The root cause of fences is always a node losing token, meaning that it lost communication with the rest of the cluster and stopped returning heartbeat.
Any situation that results in a system not returning heartbeat within the specified token interval could lead to a fence. By default the token interval is 10 seconds. It can be specified by adding the desired value (in milliseconds) to the token parameter of the totem tag in the
cluster.conf file (for example, setting
totem token="30000" for 30 seconds).
Ensure that the network is sound and working as expected.

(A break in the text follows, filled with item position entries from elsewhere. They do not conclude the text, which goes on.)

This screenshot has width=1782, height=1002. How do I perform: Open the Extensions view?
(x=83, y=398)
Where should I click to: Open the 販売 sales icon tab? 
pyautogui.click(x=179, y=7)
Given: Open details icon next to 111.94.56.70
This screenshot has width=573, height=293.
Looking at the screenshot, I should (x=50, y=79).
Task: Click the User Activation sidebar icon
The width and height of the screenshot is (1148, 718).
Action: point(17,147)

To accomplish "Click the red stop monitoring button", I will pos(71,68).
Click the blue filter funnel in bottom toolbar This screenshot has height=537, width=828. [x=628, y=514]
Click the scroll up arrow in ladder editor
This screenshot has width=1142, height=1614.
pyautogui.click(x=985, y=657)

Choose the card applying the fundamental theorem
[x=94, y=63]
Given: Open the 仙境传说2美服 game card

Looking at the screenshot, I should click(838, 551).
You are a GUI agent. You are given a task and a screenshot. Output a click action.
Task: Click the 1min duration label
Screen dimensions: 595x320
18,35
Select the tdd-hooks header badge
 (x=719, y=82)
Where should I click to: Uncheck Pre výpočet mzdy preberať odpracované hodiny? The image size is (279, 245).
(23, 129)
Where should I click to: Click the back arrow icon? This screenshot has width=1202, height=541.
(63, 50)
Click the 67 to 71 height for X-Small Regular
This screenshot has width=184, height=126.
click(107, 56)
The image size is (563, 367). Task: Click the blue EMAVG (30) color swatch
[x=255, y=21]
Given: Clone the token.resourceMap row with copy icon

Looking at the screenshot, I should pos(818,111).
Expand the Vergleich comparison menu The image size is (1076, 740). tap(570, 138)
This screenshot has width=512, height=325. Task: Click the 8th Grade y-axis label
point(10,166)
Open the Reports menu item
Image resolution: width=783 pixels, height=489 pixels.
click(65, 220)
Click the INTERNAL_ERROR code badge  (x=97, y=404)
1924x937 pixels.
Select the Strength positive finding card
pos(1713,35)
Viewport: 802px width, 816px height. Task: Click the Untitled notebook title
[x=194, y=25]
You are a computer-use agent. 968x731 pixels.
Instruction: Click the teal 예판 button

Ensure that the interfaces the cluster uses for inter-node communication are not using any bonding mode other than 0, 1, or 2. (Bonding modes 0 and 2 are supported as of Red Hat Enterprise Linux 6.4.)
Take measures to determine if the system is "freezing" or kernel panicking. Set up the
kdump utility and see if you get a core during one of these fences.
Make sure some situation is not arising that you are wrongly attributing to a fence, for example the quorum disk ejecting a node due to a storage failure or a third party product like Oracle RAC rebooting a node due to some outside condition. The messages logs are often very helpful in determining such problems. Whenever fences or node reboots occur it should be standard practice to inspect the messages logs of all nodes in the cluster from the time the reboot/fence occurred.
Thoroughly inspect the system for hardware faults that may lead to the system not responding to heartbeat when expected.